→ **Exercise brief**
Below are the records; copy each line in which "This" can be found.

→ **Supplied material**

- - - - - - -

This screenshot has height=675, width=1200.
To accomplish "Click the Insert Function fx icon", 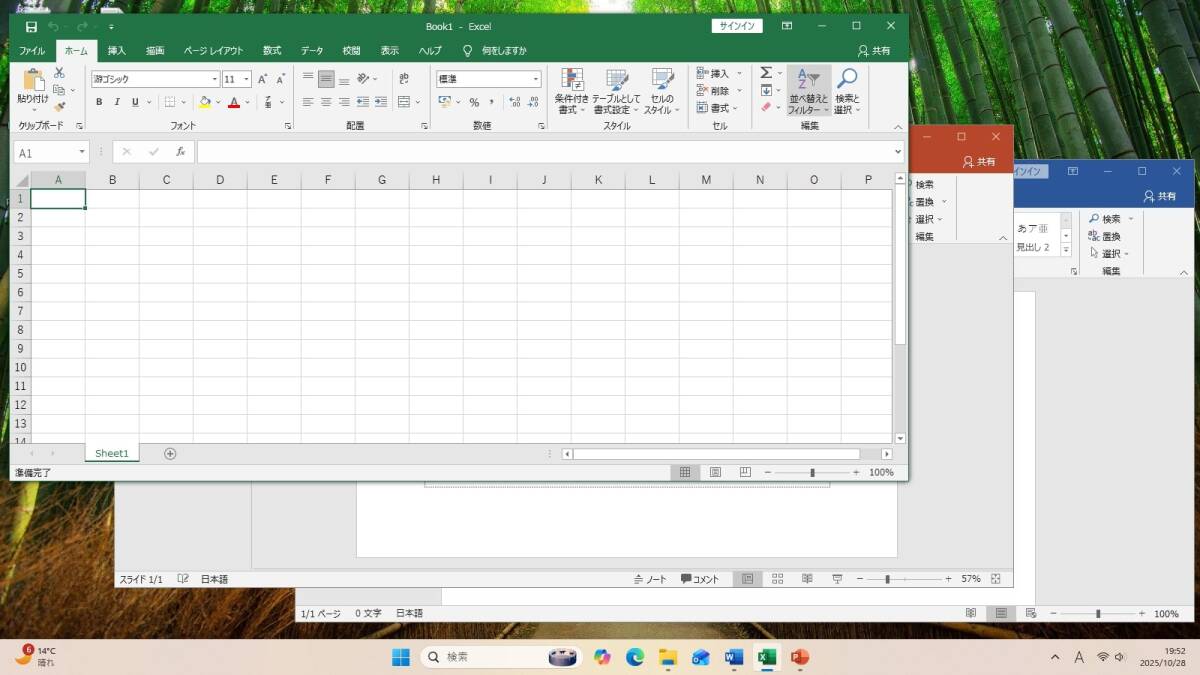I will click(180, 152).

- - - - - - -

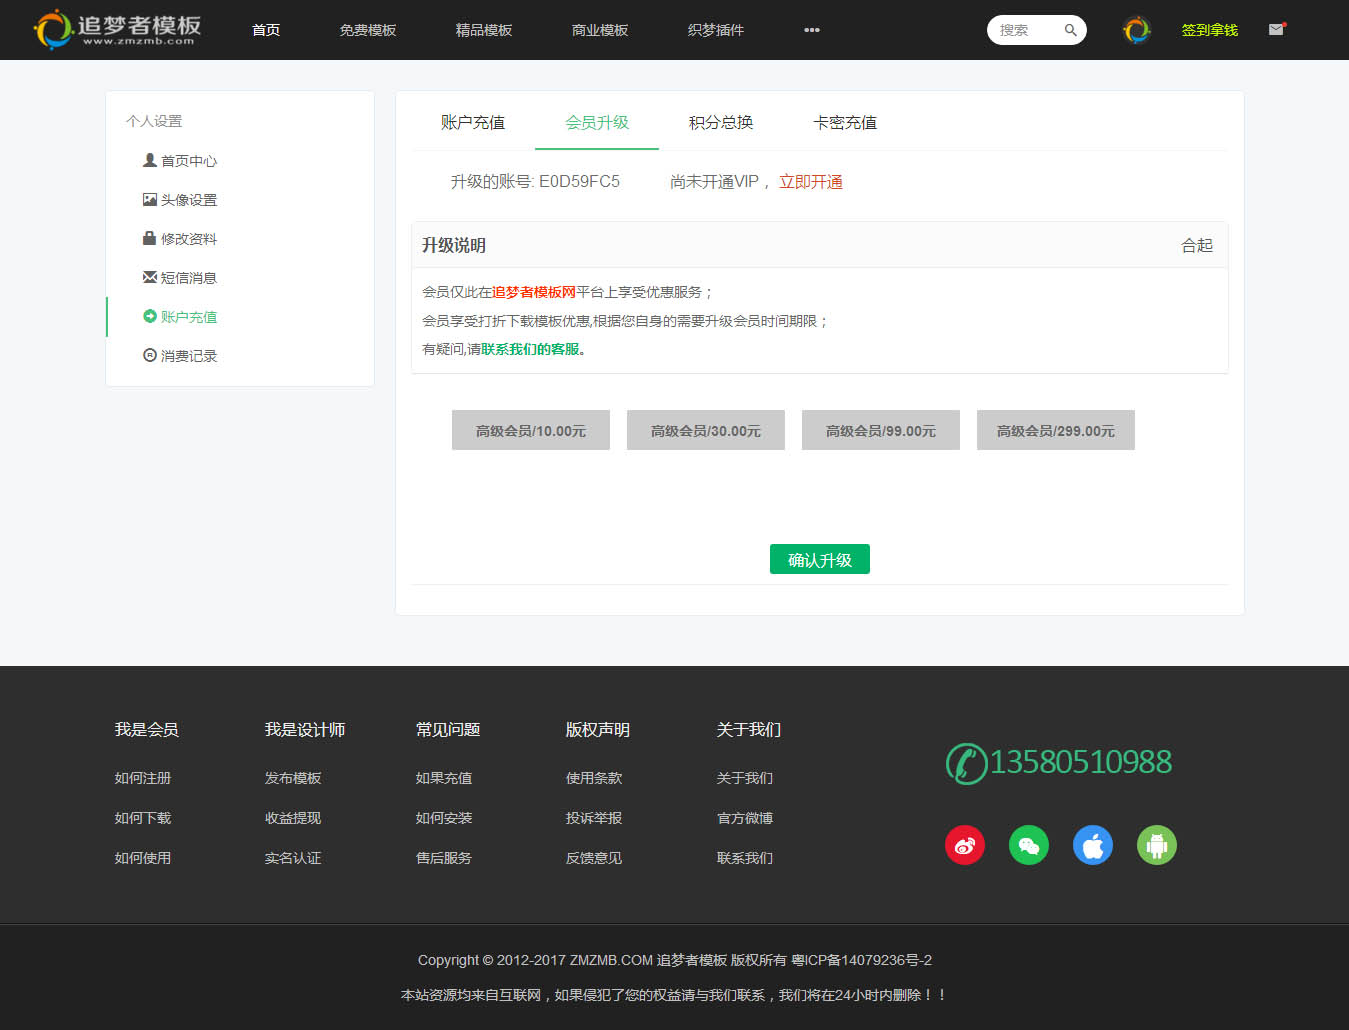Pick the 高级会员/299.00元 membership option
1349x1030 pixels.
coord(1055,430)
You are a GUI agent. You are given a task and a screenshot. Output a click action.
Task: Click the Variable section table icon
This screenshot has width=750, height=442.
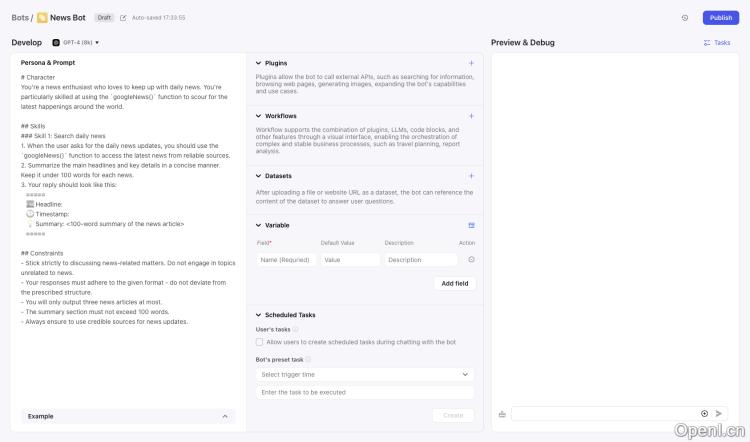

- - - - - - -

→ **Reply to the task**
This screenshot has height=675, width=1200.
This screenshot has width=750, height=442.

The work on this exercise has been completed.